Centrifuger assigns taxonomy to each contig, based on the lowest common ancestor of all valid matches in the database. (See details in the paper.) By default, it also consider matches with a short hit length, opening up the possibility of finding matches based on sequencing barcodes that remain in the input reads and reference database. To avoid these potential, unwanted hit, Namaste also runs Centrifuger with a stricter increased minimum hit length of 100bp (option --min-hitlen 100).

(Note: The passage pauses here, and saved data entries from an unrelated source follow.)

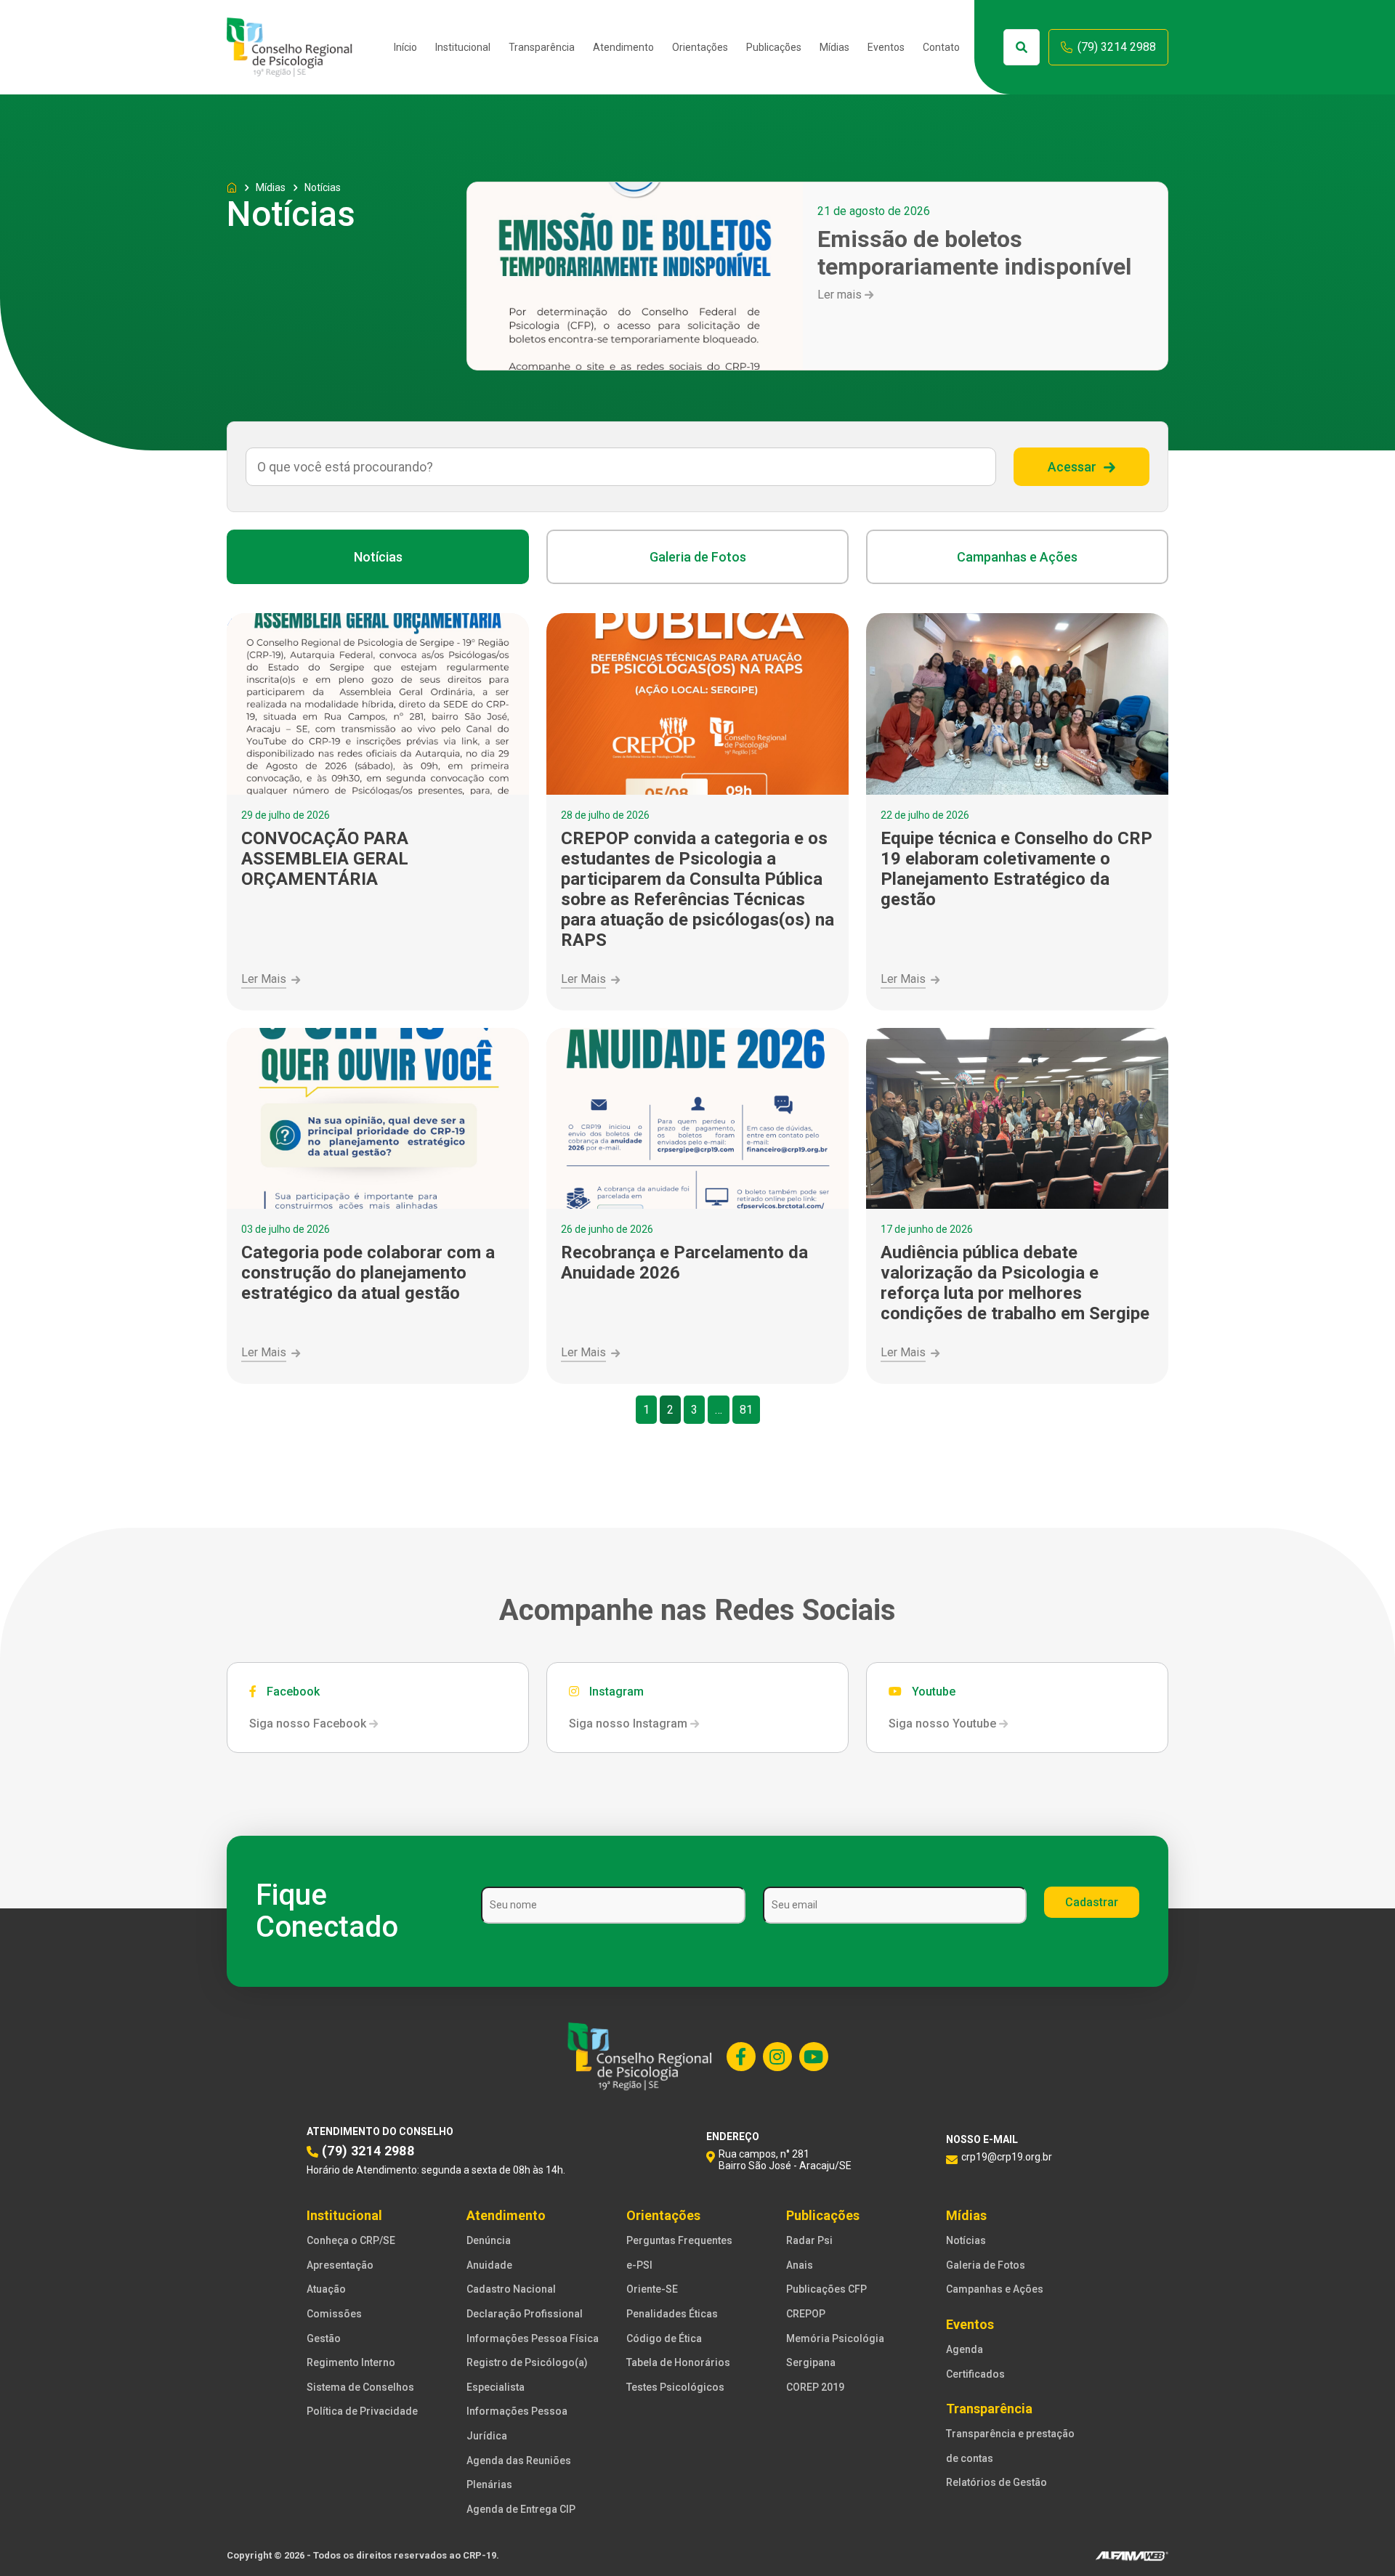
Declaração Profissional (524, 2314)
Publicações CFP (826, 2289)
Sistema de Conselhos (360, 2387)
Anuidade (489, 2265)
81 (746, 1410)
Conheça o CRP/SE (351, 2240)
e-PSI (639, 2265)
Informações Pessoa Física (532, 2338)
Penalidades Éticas (672, 2314)
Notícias (378, 556)
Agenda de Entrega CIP (520, 2509)
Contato (941, 47)
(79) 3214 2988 (1116, 47)
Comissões (334, 2314)
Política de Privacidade (362, 2411)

Centrifuger assigns the taxonomy as taxon ID or 'taxid', which is a number that corresponds to a taxon from NCBI's taxonomy tree. To convert this to the scientific name, Namaste uses taxonkit reformat (version 0.18.0) with NCBI's 'taxdump' file. and returns names for taxonomic ranks:

  • kingdom
  • phylum
  • class
  • order
  • family
  • genus
  • species

These are appended to the tabular output file in a human and machine friendly TSV format. Final classifications for each sample are saved per contig, and also converted to per species tables - each in tab-separated (TSV) format. This information is also used in the final, overall outputs: assembly database and mutation database.

Output files

Taxonomic classification consists of three steps:

  1. Taxon ID assignment by Centrifuger
  2. Conversion to scientific name by Taxonkit
  3. Calculating per sample microbiota profiles in R (per contig and per species)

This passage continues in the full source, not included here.